* SET PROBLEM *
Copy out each of the following entries without changing anything, keeping every line as it appears.

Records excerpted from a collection
======

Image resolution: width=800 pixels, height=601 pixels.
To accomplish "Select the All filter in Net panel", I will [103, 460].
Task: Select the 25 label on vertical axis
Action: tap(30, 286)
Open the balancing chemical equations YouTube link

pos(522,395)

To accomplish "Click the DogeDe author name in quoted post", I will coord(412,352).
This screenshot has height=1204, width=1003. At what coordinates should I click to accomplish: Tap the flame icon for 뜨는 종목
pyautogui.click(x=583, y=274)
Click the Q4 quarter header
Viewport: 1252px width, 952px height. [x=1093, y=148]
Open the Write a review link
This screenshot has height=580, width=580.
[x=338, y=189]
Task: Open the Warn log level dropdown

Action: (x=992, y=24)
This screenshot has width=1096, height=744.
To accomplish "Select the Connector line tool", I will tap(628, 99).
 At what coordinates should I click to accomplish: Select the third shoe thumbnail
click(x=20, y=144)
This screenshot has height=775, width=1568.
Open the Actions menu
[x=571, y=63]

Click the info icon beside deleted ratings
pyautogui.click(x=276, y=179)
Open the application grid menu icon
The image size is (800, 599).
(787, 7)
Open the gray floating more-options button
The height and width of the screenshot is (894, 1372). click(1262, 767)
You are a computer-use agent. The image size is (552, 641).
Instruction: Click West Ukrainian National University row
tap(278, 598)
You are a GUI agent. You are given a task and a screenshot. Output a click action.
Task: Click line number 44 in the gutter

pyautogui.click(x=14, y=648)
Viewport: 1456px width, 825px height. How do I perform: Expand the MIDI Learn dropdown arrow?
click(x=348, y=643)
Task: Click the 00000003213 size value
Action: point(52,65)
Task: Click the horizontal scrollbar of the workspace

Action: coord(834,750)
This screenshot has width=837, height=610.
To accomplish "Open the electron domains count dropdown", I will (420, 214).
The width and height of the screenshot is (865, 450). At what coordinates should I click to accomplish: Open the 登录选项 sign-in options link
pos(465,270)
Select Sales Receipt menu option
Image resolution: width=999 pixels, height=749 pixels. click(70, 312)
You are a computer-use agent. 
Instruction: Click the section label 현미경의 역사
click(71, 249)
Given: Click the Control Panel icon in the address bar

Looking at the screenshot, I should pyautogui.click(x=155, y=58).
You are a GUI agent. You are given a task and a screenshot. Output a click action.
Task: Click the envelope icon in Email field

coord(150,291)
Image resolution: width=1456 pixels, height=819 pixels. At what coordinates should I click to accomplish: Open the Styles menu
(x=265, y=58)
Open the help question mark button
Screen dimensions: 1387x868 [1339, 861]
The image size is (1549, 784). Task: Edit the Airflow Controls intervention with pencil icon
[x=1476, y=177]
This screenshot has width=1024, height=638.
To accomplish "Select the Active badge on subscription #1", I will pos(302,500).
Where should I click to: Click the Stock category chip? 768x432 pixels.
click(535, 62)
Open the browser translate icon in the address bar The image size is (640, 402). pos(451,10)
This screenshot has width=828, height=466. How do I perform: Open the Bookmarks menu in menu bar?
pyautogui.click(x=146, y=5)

======

* OUTPUT OF THE TASK *
Image resolution: width=800 pixels, height=601 pixels.
To accomplish "Select the All filter in Net panel", I will [103, 460].
Task: Select the 25 label on vertical axis
Action: tap(30, 286)
Open the balancing chemical equations YouTube link

pos(522,395)

To accomplish "Click the DogeDe author name in quoted post", I will coord(412,352).
This screenshot has height=1204, width=1003. At what coordinates should I click to accomplish: Tap the flame icon for 뜨는 종목
pyautogui.click(x=583, y=274)
Click the Q4 quarter header
Viewport: 1252px width, 952px height. [x=1093, y=148]
Open the Write a review link
This screenshot has height=580, width=580.
[x=338, y=189]
Task: Open the Warn log level dropdown

Action: (x=992, y=24)
This screenshot has width=1096, height=744.
To accomplish "Select the Connector line tool", I will tap(628, 99).
 At what coordinates should I click to accomplish: Select the third shoe thumbnail
click(x=20, y=144)
This screenshot has height=775, width=1568.
Open the Actions menu
[x=571, y=63]

Click the info icon beside deleted ratings
pyautogui.click(x=276, y=179)
Open the application grid menu icon
The image size is (800, 599).
(787, 7)
Open the gray floating more-options button
The height and width of the screenshot is (894, 1372). click(1262, 767)
You are a computer-use agent. The image size is (552, 641).
Instruction: Click West Ukrainian National University row
tap(278, 598)
You are a GUI agent. You are given a task and a screenshot. Output a click action.
Task: Click line number 44 in the gutter

pyautogui.click(x=14, y=648)
Viewport: 1456px width, 825px height. How do I perform: Expand the MIDI Learn dropdown arrow?
click(x=348, y=643)
Task: Click the 00000003213 size value
Action: point(52,65)
Task: Click the horizontal scrollbar of the workspace

Action: coord(834,750)
This screenshot has width=837, height=610.
To accomplish "Open the electron domains count dropdown", I will (420, 214).
The width and height of the screenshot is (865, 450). At what coordinates should I click to accomplish: Open the 登录选项 sign-in options link
pos(465,270)
Select Sales Receipt menu option
Image resolution: width=999 pixels, height=749 pixels. click(70, 312)
You are a computer-use agent. 
Instruction: Click the section label 현미경의 역사
click(71, 249)
Given: Click the Control Panel icon in the address bar

Looking at the screenshot, I should pyautogui.click(x=155, y=58).
You are a GUI agent. You are given a task and a screenshot. Output a click action.
Task: Click the envelope icon in Email field

coord(150,291)
Image resolution: width=1456 pixels, height=819 pixels. At what coordinates should I click to accomplish: Open the Styles menu
(x=265, y=58)
Open the help question mark button
Screen dimensions: 1387x868 [1339, 861]
The image size is (1549, 784). Task: Edit the Airflow Controls intervention with pencil icon
[x=1476, y=177]
This screenshot has width=1024, height=638.
To accomplish "Select the Active badge on subscription #1", I will pos(302,500).
Where should I click to: Click the Stock category chip? 768x432 pixels.
click(535, 62)
Open the browser translate icon in the address bar The image size is (640, 402). pos(451,10)
This screenshot has width=828, height=466. How do I perform: Open the Bookmarks menu in menu bar?
pyautogui.click(x=146, y=5)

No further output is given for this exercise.